**Exercise requirements**
Copy out all the data, word for word.

+++++

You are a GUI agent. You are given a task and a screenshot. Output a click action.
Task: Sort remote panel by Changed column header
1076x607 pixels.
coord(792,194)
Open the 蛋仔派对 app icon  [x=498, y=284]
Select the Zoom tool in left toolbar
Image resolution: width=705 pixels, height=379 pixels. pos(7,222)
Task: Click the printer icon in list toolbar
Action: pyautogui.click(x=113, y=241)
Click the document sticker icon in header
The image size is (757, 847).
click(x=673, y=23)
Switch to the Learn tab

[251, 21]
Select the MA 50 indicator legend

+++++

**Written solution**
You are a GUI agent. You are given a task and a screenshot. Output a click action.
Task: Sort remote panel by Changed column header
1076x607 pixels.
coord(792,194)
Open the 蛋仔派对 app icon  [x=498, y=284]
Select the Zoom tool in left toolbar
Image resolution: width=705 pixels, height=379 pixels. pos(7,222)
Task: Click the printer icon in list toolbar
Action: pyautogui.click(x=113, y=241)
Click the document sticker icon in header
The image size is (757, 847).
click(x=673, y=23)
Switch to the Learn tab

[251, 21]
Select the MA 50 indicator legend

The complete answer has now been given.